◆ **Required action**: Lines containing "green" should be pulled from the material below.

◆ **Exercise inputs**:
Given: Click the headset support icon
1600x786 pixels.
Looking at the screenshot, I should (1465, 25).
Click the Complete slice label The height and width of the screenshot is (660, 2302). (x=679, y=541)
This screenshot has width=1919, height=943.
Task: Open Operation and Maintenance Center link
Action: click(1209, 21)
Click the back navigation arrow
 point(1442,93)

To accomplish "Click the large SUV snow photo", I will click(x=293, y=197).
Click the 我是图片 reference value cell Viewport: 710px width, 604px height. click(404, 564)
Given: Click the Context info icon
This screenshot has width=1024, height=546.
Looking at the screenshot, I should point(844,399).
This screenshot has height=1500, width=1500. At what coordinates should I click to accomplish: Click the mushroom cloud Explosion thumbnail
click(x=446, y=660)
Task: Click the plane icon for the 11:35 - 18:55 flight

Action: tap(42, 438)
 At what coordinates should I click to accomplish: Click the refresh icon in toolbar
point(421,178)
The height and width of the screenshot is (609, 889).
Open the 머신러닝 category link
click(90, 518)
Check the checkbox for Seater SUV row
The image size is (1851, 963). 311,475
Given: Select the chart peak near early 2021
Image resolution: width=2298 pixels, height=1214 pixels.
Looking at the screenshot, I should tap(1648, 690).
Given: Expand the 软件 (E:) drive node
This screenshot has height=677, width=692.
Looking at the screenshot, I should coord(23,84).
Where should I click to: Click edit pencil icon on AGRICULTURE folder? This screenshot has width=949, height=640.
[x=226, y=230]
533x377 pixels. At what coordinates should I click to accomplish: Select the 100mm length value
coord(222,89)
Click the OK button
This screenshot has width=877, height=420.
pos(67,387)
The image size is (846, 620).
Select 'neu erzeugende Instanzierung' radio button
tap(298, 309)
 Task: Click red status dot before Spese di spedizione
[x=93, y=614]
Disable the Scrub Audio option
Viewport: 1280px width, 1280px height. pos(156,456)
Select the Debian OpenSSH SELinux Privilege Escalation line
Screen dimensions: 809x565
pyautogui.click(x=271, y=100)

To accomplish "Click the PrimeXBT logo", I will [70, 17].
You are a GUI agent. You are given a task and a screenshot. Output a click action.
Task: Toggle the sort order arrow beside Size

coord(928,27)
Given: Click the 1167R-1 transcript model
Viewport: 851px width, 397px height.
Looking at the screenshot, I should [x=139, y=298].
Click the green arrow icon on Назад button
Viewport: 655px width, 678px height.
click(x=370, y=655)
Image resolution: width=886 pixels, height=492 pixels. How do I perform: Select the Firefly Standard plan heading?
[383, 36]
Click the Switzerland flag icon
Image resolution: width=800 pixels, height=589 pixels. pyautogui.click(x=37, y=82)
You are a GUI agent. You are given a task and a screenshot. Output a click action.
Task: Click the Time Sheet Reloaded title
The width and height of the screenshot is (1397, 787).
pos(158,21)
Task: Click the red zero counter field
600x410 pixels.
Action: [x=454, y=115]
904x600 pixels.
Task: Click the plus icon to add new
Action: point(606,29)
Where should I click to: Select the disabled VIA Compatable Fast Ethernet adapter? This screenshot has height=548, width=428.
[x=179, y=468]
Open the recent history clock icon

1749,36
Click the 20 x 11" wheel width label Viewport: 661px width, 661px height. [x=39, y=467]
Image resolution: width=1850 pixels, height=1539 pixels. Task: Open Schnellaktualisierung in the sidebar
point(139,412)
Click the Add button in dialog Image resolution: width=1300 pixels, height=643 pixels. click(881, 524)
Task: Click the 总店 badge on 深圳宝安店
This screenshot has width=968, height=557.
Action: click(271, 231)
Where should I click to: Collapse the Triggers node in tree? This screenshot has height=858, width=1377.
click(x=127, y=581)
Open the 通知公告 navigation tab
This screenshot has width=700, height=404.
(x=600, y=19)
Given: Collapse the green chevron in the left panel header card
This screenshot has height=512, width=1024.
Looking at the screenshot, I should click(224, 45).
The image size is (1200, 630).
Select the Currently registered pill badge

◆ **Exercise answer**:
Click the green arrow icon on Назад button
Given: Collapse the green chevron in the left panel header card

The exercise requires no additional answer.